Scientific Communication: Expert in navigating client interactions; Present highly technical results and methods clearly and meaningfully to diverse sets of external stakeholders
Real World Data Expertise & Technical Oversight: Lead the derivation of complex real-world endpoints using extensive coding, demonstrating deep comprehension of Tempus clinical and molecular data structures and complexity, while also serving as an expert on the methodological nuances and limitations of real-world data.
AI & LLM Innovation: Incorporate LLMs, agentic workflows, foundation models and other AI tools into day-to-day workflows to accelerate code development, discovery, documentation, review, and insight generation.
Collaboration: Work with Research, Engineering & Data Science teams across Tempus’ expansive data science community to develop and deliver innovative computational solutions.
Drug R&D: Partner with big pharma clients. Become proficient in the clients’ strategies, drug modalities and pipeline to identify where the Tempus platform can add value.
Continuous Improvement: Stay current with industry trends, best practices, and advancements in computational oncology research. Apply this knowledge to enhance research methodologies and improve overall research quality

Qualifications:

**Education and experience: **
- Experience at a Pharmaceutical company or in a client facing analytical role
- Advanced education in epidemiology, biostatistics, data science, public health, or related fields, to the level of either:
  - PhD and additional 5+ years of working experience
  - Masters and additional 7+ years of working experience
**Technical/Scientific Skills: **
- Expert-level proficiency in observational real-world healthcare data, specifically in designing and implementing complex time-to-event methodologies (survival analysis).
- Track record of leading RWD analytical studies from initial scoping through to publication or dissemination.
- Proficient in R, Python, and SQL, and respective packages for computational biology.
- Strong understanding of cancer biology.
- Strong peer-reviewed publication record.
- Adherence to good software engineering practices (version control, documentation).
**Communication Skills: **
- Expert in navigating client interactions; Present scientific findings clearly and meaningfully to diverse sets of external stakeholders.
- Excellent written and verbal communication skills, with the ability to present complex information clearly and persuasively to diverse audiences.
Motivated: Excel in a dynamic environment, seamlessly adapting to shifting priorities, and self motivated to explore portfolio related opportunities.
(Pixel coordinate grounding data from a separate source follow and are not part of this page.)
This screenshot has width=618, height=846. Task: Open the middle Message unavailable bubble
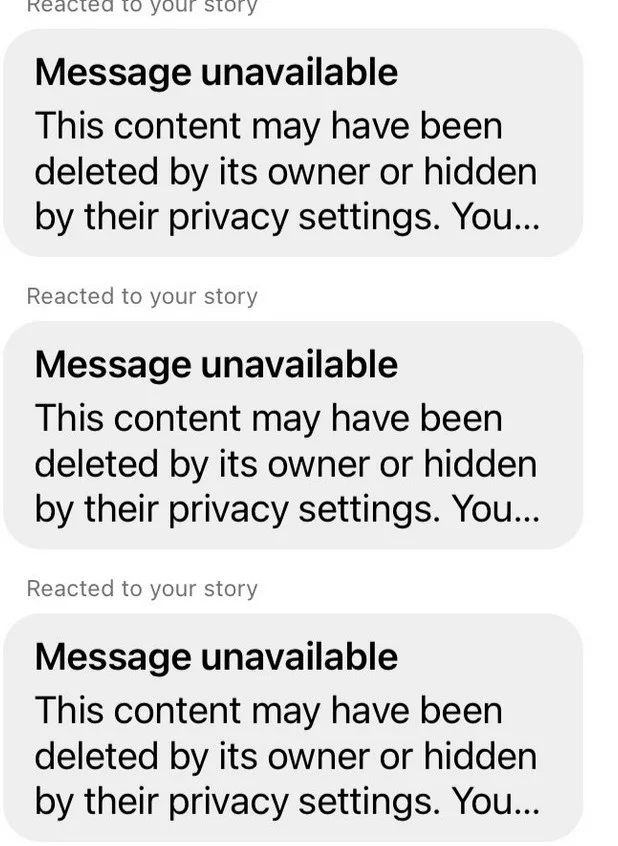coord(293,435)
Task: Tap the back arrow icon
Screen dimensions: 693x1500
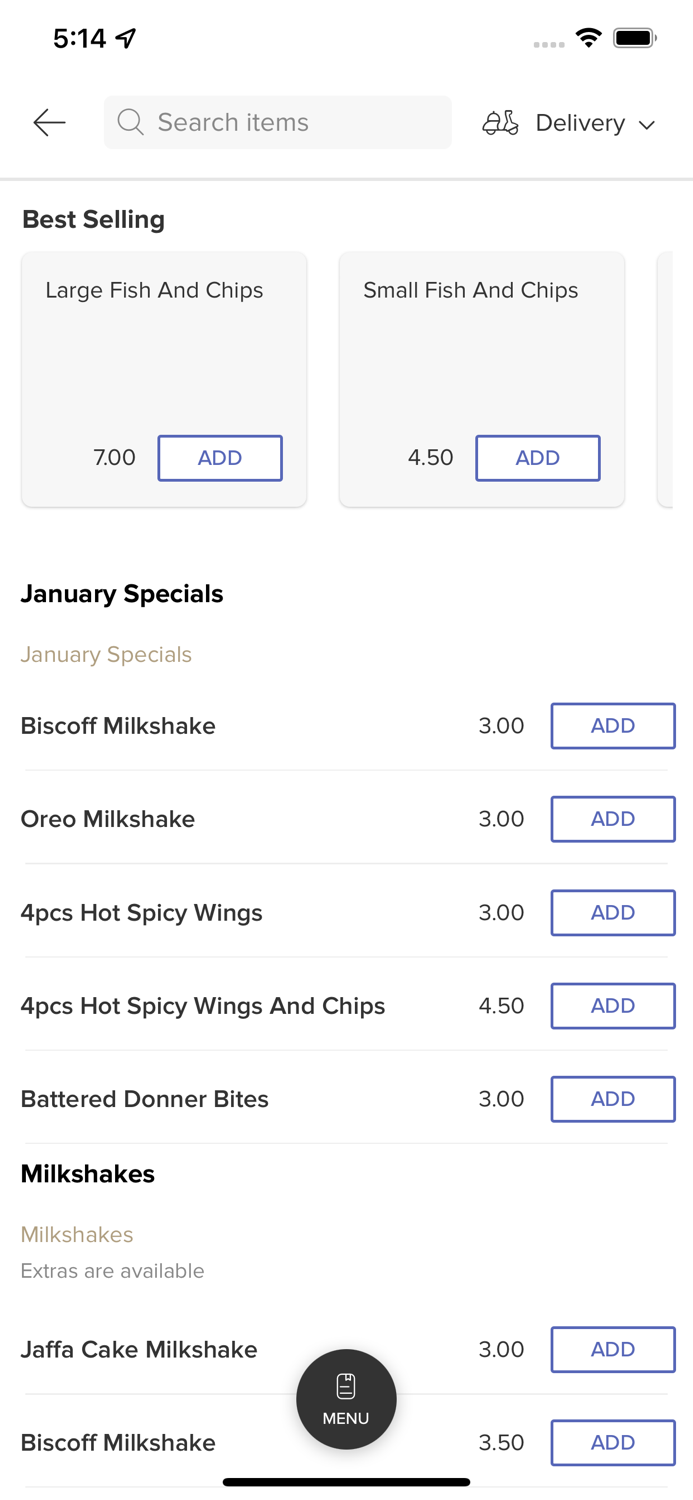Action: point(49,123)
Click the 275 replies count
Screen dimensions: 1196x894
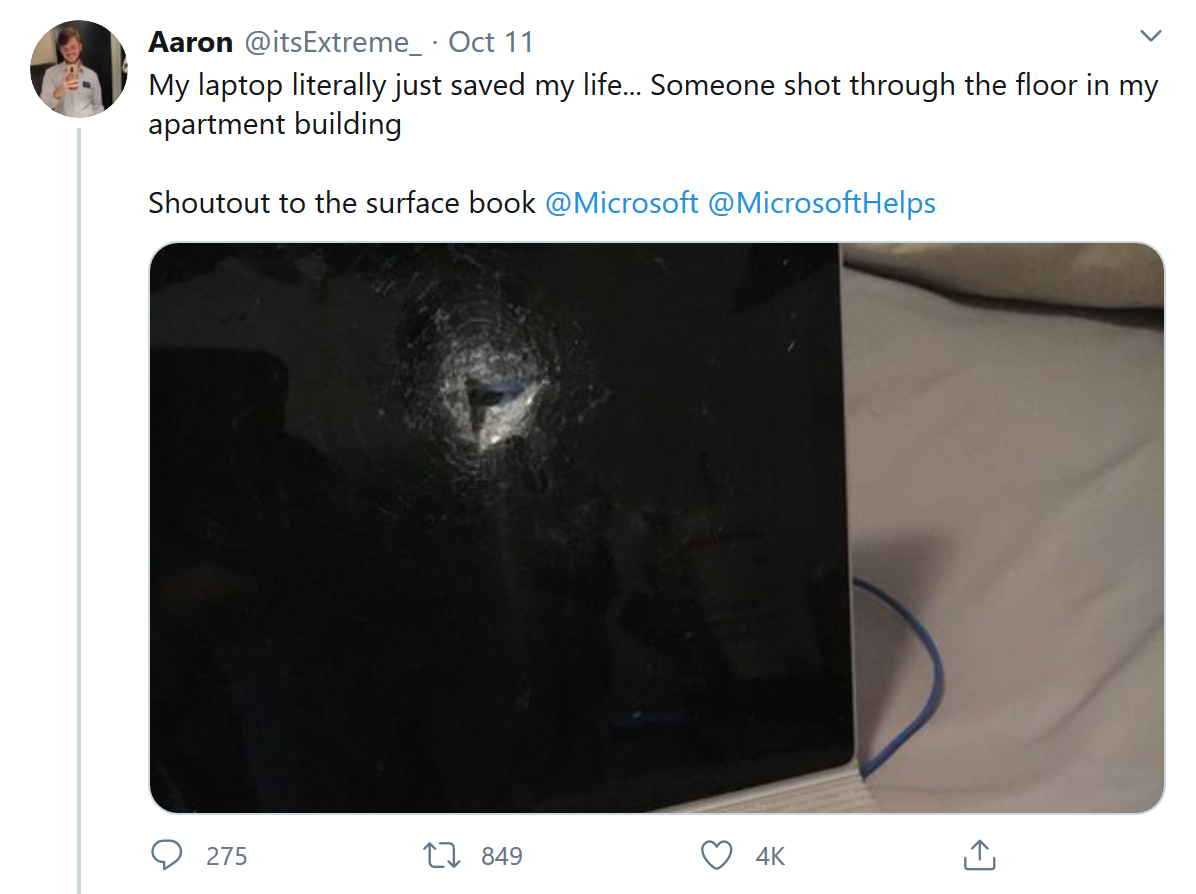pos(227,856)
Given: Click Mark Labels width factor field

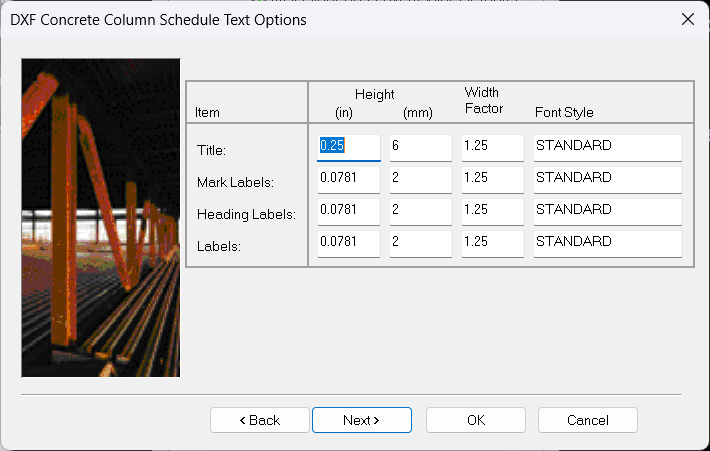Looking at the screenshot, I should tap(492, 178).
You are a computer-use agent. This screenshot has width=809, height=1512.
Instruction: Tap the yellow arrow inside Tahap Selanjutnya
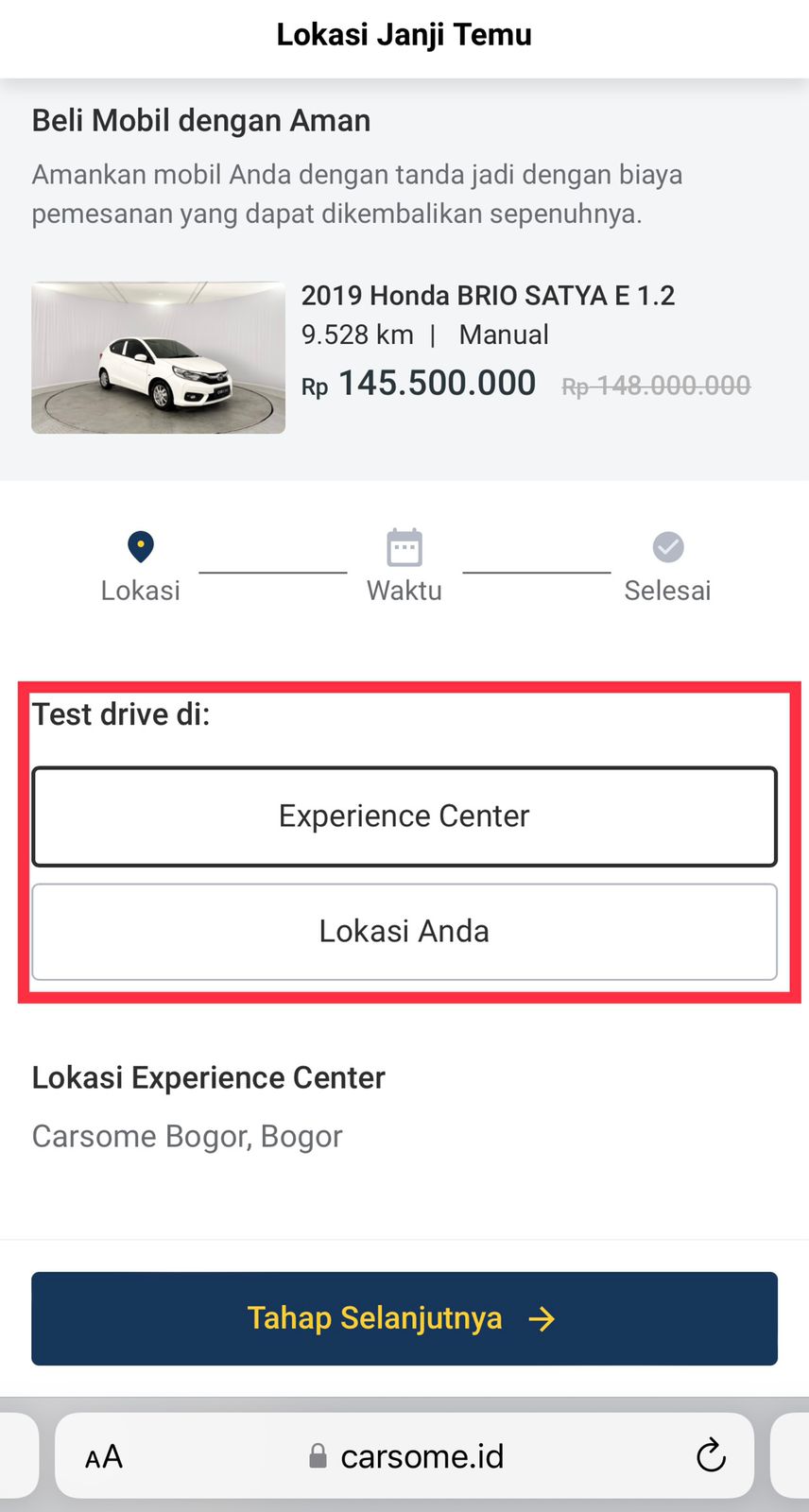pyautogui.click(x=542, y=1318)
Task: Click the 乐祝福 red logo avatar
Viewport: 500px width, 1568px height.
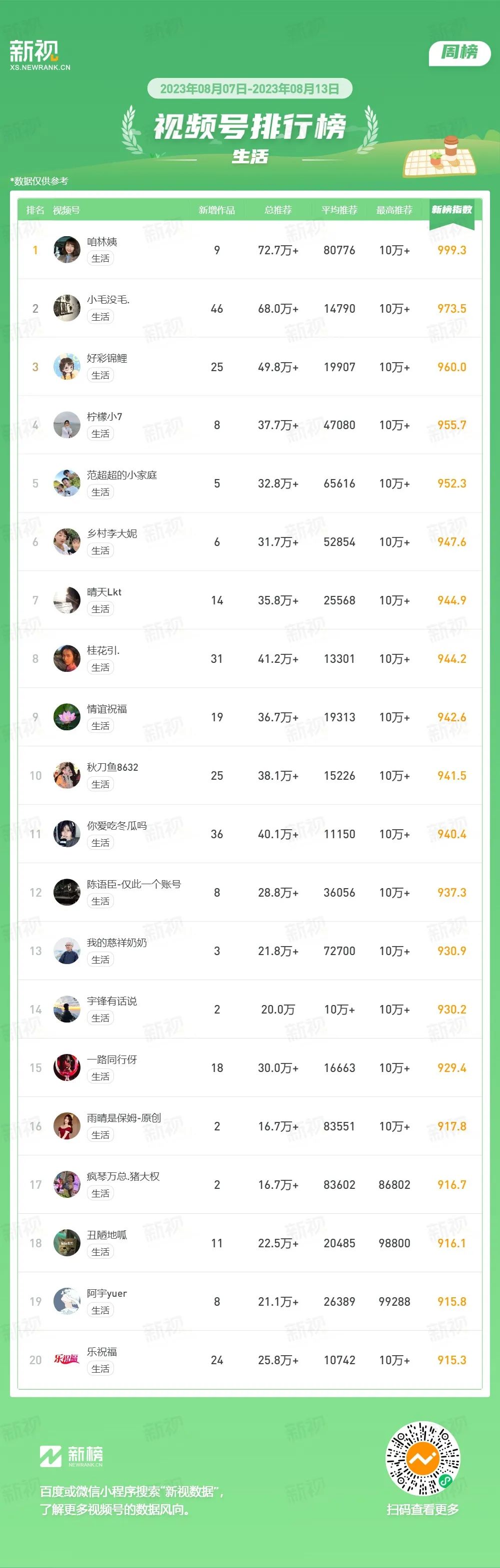Action: (67, 1360)
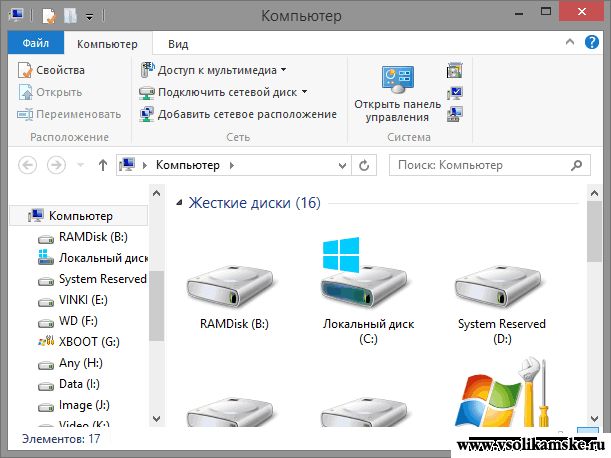Open the Файл tab
The image size is (611, 458).
tap(36, 44)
Preferred Skillsets/Background:

Goal orientation, self motivation, and drive to make a positive impact in healthcare.
Previous experience working with large transcriptome and NGS data sets.
Proficiency applying machine learning, statistical modeling, LLM-based coding assistants (e.g., Copilot, Cursor) and agentic frameworks to support data analysis.
Experience in clinical trial design (particularly Phase II-III) in the clinical development space.
Extensive proficiency with claims, EHR, or registry data.
High-level familiarity with NCCN guidelines and the ability to interpret real-world outcomes within the context of the current oncology standard of care.
Significant experience analyzing biomarker, genomic, or other high-dimensional molecular data alongside clinical datasets.
Experience with: Package development, tidyverse, Git, matplotlib, Pandas, Jupyter Notebook

CHI: $155,000-$200,000 USD

NYC/SF: $165,000-$210,000 USD

The expected salary range above is applicable if the role is performed from Illinois and may vary for other locations (California, Colorado, New York). Actual salary may vary based on qualifications and experience. Tempus offers a full range of benefits, which may include incentive compensation, restricted stock units, medical and other benefits depending on the position.

We are an equal opportunity employer. We do not discriminate on the basis of race, religion, color, national origin, gender, sexual orientation, age, marital status, veteran status, or disability status.